# PROBLEM REQUIREMENTS
Write out the records word for word, from the first line down to the line containing "Action: coord(324,6)", with both ends included and the pictures left out.

* * * * * * *

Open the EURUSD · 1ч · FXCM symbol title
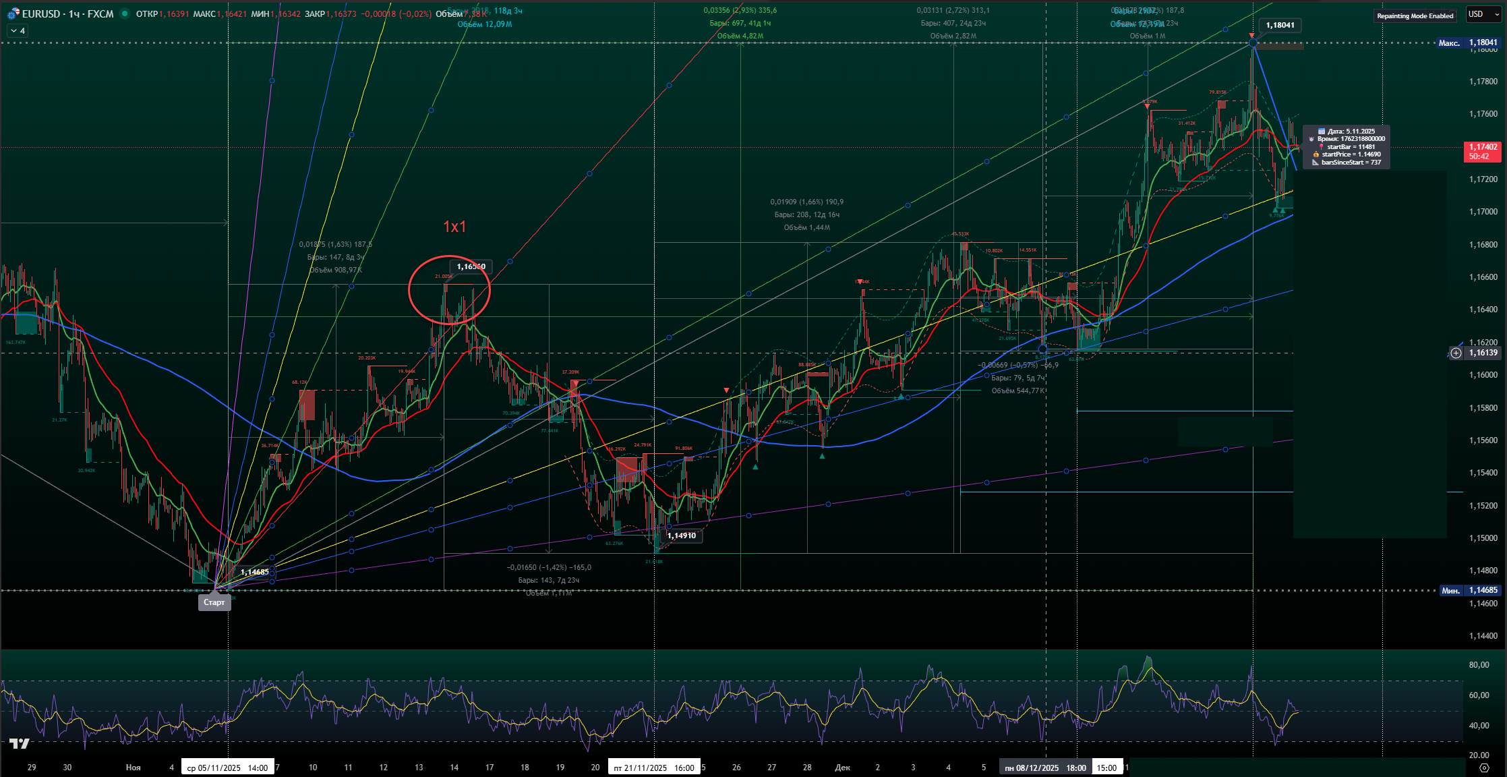 click(x=67, y=13)
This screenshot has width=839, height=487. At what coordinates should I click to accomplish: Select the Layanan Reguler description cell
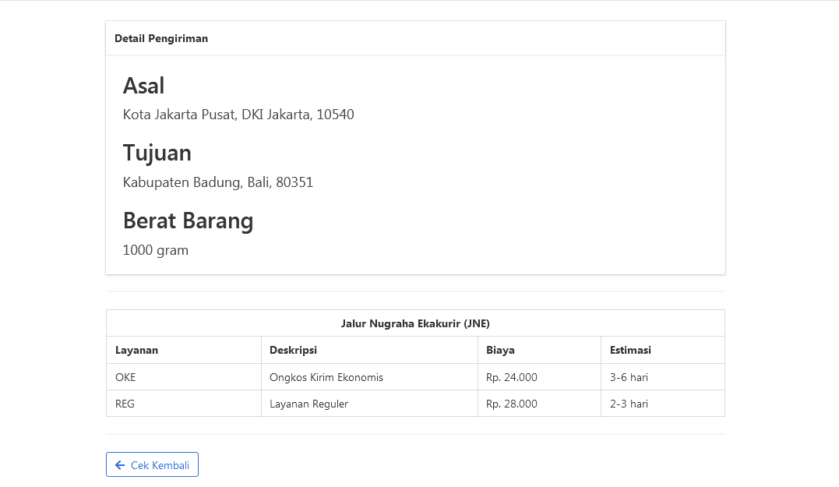coord(308,403)
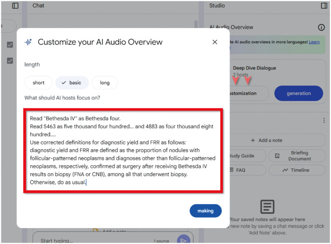
Task: Collapse the Studio panel icon
Action: coord(324,6)
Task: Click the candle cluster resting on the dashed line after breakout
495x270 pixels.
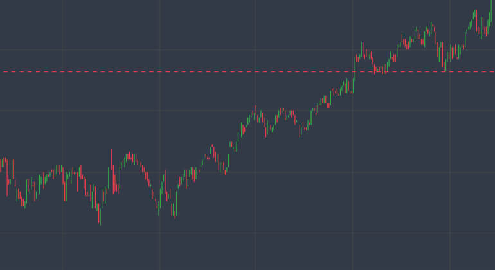Action: [x=383, y=68]
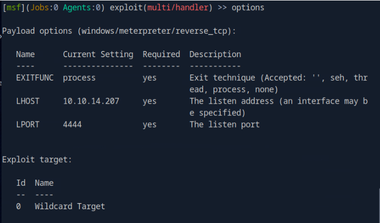Click the Id column header

coord(20,183)
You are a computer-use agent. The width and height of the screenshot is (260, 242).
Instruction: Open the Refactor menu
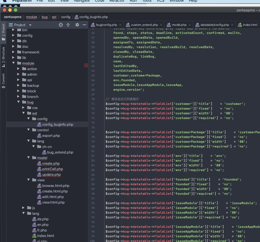(x=117, y=1)
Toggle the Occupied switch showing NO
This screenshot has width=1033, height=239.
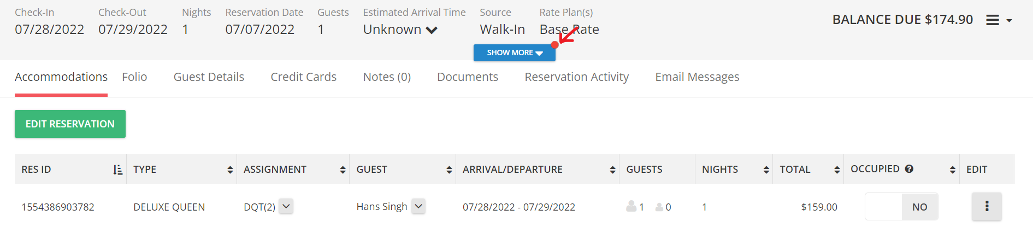901,207
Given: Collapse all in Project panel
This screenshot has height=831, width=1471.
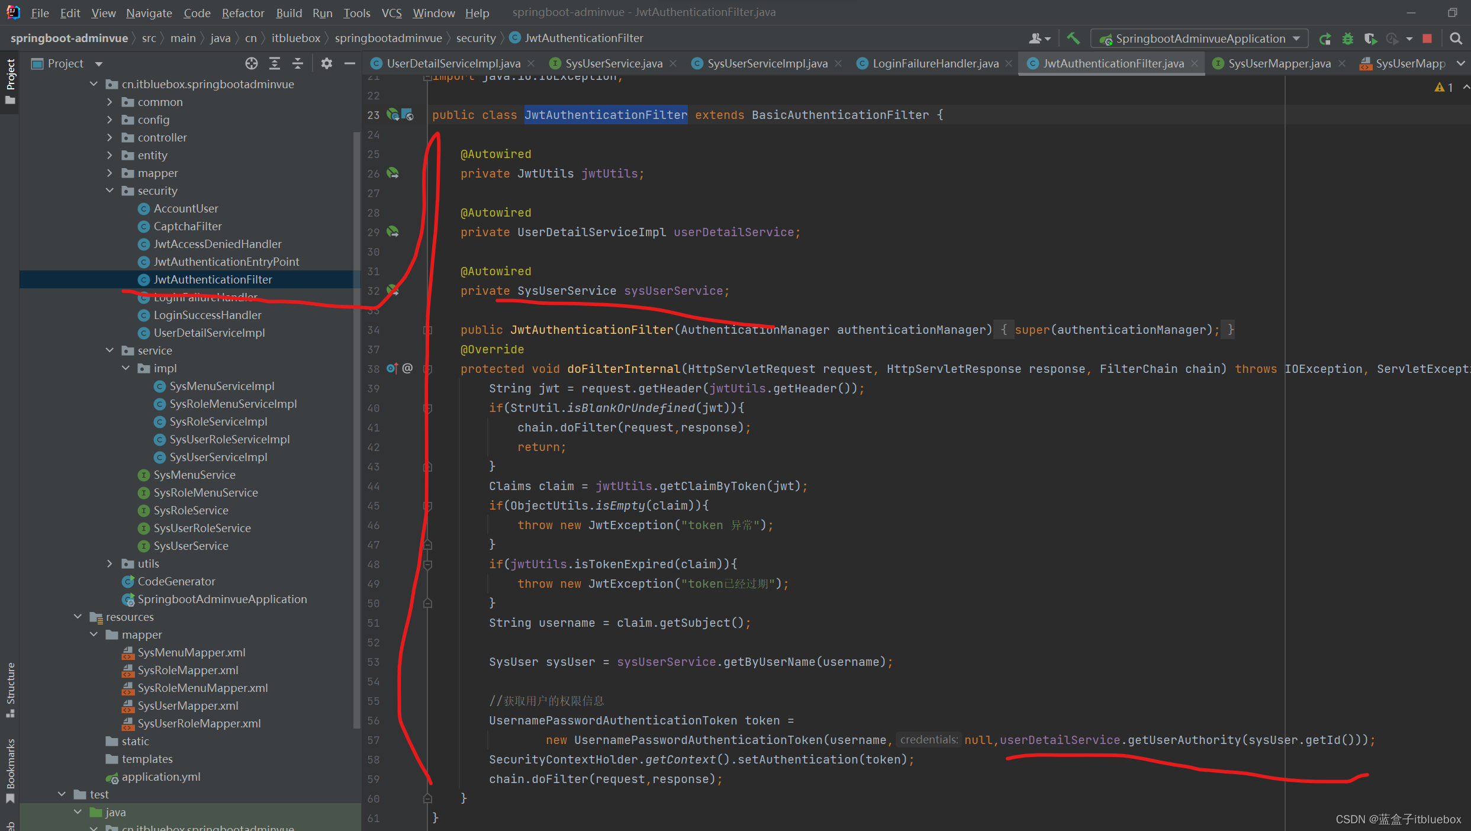Looking at the screenshot, I should click(x=298, y=63).
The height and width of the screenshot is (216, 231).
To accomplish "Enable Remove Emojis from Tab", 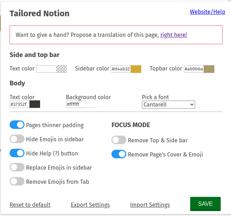I will pyautogui.click(x=17, y=181).
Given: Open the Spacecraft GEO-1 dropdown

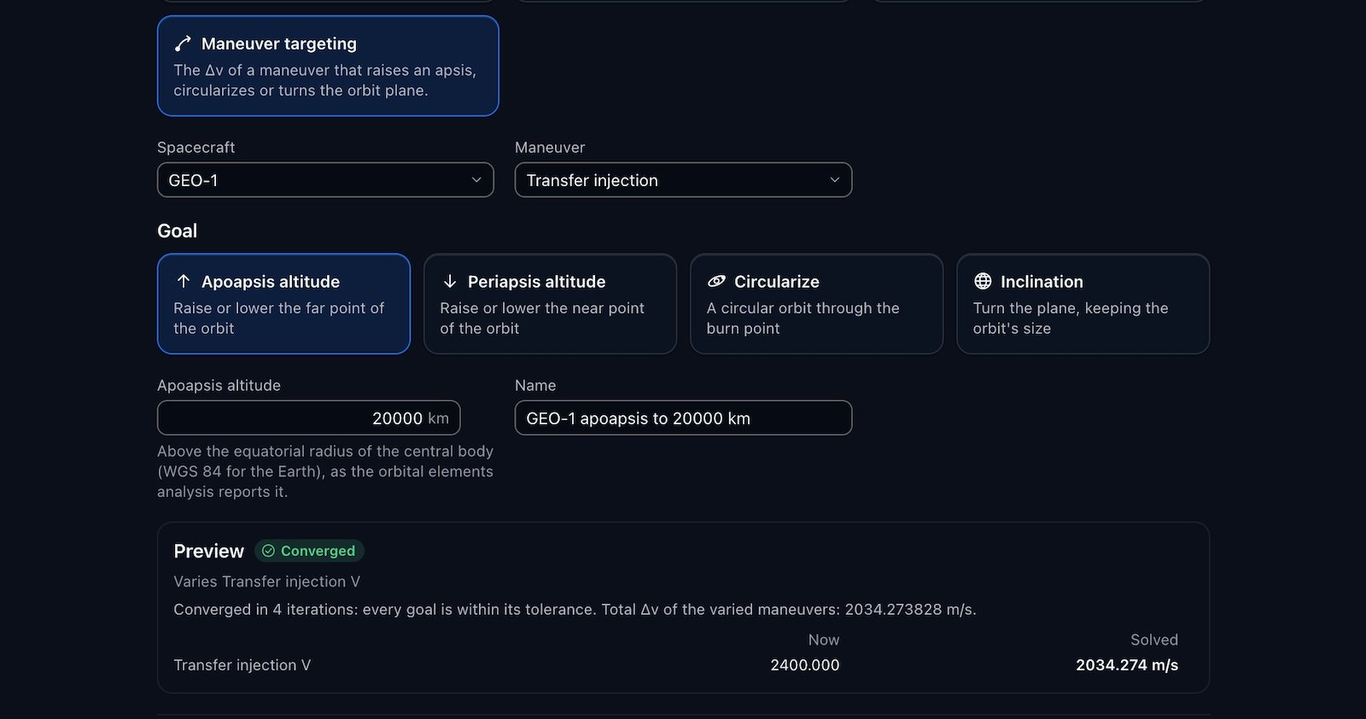Looking at the screenshot, I should (325, 180).
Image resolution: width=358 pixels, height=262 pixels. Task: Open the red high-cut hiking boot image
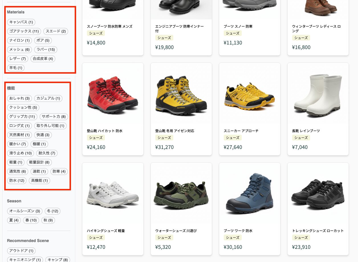pyautogui.click(x=113, y=94)
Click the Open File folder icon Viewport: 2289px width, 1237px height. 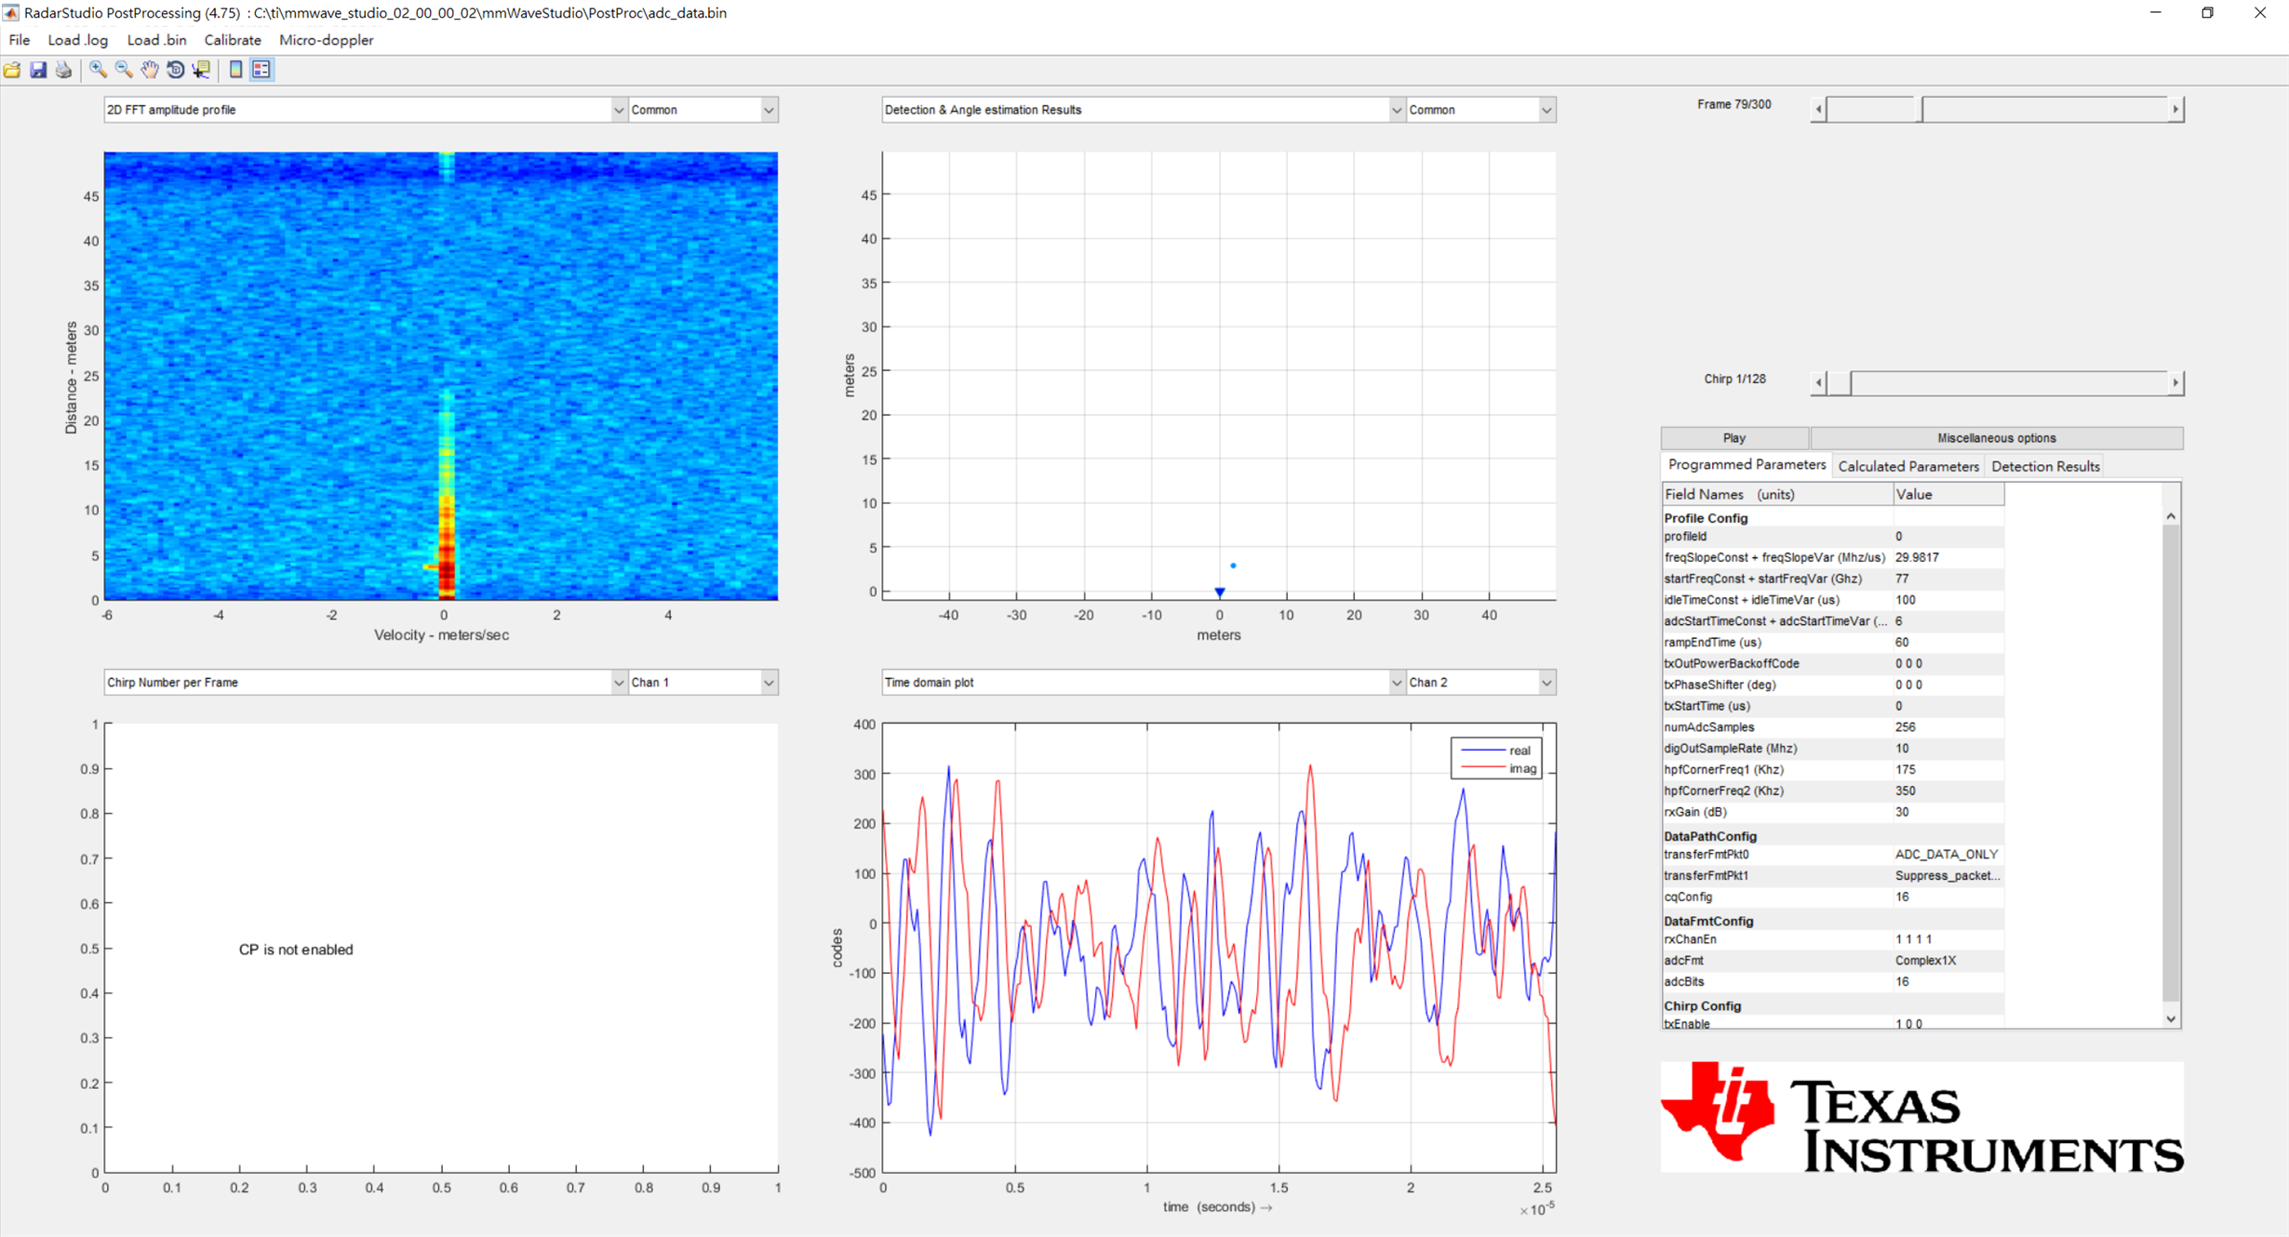(12, 70)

* * * * * * *

# CORRECT RESULT
Open the EURUSD · 1ч · FXCM symbol title
 click(x=67, y=13)
This screenshot has width=839, height=487. At what coordinates should I click to accomplish: Select the Layanan Reguler description cell
coord(308,403)
Task: Collapse the Studio panel icon
Action: coord(324,6)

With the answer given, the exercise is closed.